Нравилась жена Злюки Флоренс и другие женщины, которые все лето готовили яблочный павильон и дом сидра к приему нового урожая. Ему нравилась Толстуха Дот Тафт, хотя сзади движения ее рук напоминали Мелони (о которой он никогда не думал, даже получив известие, что она ушла из приюта). И младшая сестра Толстухи Дот Дебра Петтигрю, его ровесница, хорошенькая, пухленькая, но явно обещавшая с годами догнать сестру пышностью фигуры.
Эверет Тафт, муж Толстухи Дот, учил Гомера косить траву – косят между яблонями, два раза в лето, скошенную траву ворошат, сушат, готовое сено частью прессуют в тюки и продают молочной ферме, что в Кеннетских Углах. Оставшимся мульчируют землю вокруг молодых деревьев. На ферме «Океанские дали» ничего не пропадало.

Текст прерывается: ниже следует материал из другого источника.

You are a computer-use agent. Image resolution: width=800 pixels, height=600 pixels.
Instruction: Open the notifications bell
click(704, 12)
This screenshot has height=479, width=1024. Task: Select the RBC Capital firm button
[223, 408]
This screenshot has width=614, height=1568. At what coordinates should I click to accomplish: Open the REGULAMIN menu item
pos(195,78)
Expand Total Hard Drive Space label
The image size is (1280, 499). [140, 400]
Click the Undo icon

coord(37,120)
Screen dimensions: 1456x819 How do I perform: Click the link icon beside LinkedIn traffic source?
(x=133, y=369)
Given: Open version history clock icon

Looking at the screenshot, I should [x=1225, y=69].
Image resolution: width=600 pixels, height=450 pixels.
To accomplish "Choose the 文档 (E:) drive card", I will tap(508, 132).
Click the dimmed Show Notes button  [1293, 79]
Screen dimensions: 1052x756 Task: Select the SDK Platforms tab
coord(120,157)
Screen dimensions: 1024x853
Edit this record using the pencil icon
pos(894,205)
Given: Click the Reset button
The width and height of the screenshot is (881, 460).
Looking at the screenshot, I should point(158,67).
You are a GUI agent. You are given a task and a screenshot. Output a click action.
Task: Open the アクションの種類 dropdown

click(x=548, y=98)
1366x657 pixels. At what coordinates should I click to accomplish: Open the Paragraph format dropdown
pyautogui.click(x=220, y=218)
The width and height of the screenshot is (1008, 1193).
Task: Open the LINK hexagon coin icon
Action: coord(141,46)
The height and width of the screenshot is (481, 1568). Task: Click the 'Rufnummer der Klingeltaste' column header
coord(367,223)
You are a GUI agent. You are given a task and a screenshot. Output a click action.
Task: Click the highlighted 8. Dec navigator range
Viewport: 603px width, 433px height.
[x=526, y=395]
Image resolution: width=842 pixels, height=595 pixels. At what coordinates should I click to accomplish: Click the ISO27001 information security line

А пчеловод Айра Титком, муж Айрин, у которой такой поразительный шрам на щеке, посвящал его в жизнь пчел:
– Они любят температуру не ниже шестидесяти пяти градусов[5], и чтобы никакого ветра, инея или града. Пчела живет около тридцати дней, а работы сделает, сколько другому за жизнь не сделать. Не буду называть имен. А мед – это их пища.
Гомер узнал, что пчелы цветкам яблонь предпочитают одуванчики, вот почему надо сперва выкосить в междурядьях траву, а уж потом ставить под яблони ульи. Для перекрестного опыления в саду должны расти разные сорта – собирая нектар, пчелы переносят пыльцу с одной яблони на другую. Ульи выносят в сад ночью, когда пчелы спят, надо только закрыть дверцу летка; пчелы проснутся, а вылететь не могут. Улей в это время совсем легкий, а через неделю так наполнится медом, что одному его не поднять. Если улей встряхнуть, пчелы начинают жужжать, их хорошо слышно сквозь деревянную стенку. Бывает, что из летка потечет мед, какая‑нибудь одна пчела увязнет в нем и вместе с медом окажется снаружи. Такая пчела может ужалить. Но в общем, выносить улья безопасно.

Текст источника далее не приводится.